Supplied data START
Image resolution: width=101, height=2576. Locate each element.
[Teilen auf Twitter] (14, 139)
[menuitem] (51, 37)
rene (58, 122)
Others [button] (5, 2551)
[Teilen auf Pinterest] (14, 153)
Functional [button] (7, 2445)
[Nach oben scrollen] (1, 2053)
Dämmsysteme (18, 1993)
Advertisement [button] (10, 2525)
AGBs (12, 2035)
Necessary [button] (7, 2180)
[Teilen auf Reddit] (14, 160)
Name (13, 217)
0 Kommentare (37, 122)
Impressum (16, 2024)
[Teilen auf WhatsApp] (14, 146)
Supplied data END
Give back every line above, unchanged.

Image resolution: width=101, height=2576. Locate each element.
[Teilen auf Twitter] (14, 139)
[menuitem] (51, 37)
rene (58, 122)
Others [button] (5, 2551)
[Teilen auf Pinterest] (14, 153)
Functional [button] (7, 2445)
[Nach oben scrollen] (1, 2053)
Dämmsysteme (18, 1993)
Advertisement [button] (10, 2525)
AGBs (12, 2035)
Necessary [button] (7, 2180)
[Teilen auf Reddit] (14, 160)
Name (13, 217)
0 Kommentare (37, 122)
Impressum (16, 2024)
[Teilen auf WhatsApp] (14, 146)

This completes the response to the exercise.